Collection entries -
- - - - - - -
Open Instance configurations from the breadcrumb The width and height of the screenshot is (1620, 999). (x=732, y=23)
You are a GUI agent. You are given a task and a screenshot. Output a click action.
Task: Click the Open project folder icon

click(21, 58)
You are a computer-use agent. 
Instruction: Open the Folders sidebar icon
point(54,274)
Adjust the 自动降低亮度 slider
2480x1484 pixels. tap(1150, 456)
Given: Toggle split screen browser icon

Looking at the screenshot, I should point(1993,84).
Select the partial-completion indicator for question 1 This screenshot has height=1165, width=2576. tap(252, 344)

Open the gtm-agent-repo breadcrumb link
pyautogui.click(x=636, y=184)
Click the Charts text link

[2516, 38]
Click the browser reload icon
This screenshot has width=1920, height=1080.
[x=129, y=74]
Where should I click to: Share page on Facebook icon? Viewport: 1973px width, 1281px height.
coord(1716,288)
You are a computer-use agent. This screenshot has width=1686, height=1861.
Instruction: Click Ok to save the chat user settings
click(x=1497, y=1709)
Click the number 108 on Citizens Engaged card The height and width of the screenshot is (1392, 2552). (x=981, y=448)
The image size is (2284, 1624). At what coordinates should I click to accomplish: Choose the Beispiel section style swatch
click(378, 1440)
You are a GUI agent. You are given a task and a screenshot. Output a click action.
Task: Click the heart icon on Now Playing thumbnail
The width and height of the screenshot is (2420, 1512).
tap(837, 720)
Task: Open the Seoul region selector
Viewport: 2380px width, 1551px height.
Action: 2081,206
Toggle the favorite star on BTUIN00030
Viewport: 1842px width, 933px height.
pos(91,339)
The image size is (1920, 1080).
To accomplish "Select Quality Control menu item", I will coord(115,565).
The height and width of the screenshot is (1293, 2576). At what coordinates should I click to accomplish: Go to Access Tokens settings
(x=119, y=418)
- - - - - - -
From the records above, copy only the lines starting with the line that holds "Open the gtm-agent-repo breadcrumb link" and going on through the line that holds "Task: Click the heart", exactly as written.

Exercise response -
Open the gtm-agent-repo breadcrumb link
pyautogui.click(x=636, y=184)
Click the Charts text link

[2516, 38]
Click the browser reload icon
This screenshot has width=1920, height=1080.
[x=129, y=74]
Where should I click to: Share page on Facebook icon? Viewport: 1973px width, 1281px height.
coord(1716,288)
You are a computer-use agent. This screenshot has width=1686, height=1861.
Instruction: Click Ok to save the chat user settings
click(x=1497, y=1709)
Click the number 108 on Citizens Engaged card The height and width of the screenshot is (1392, 2552). (x=981, y=448)
The image size is (2284, 1624). At what coordinates should I click to accomplish: Choose the Beispiel section style swatch
click(378, 1440)
You are a GUI agent. You are given a task and a screenshot. Output a click action.
Task: Click the heart icon on Now Playing thumbnail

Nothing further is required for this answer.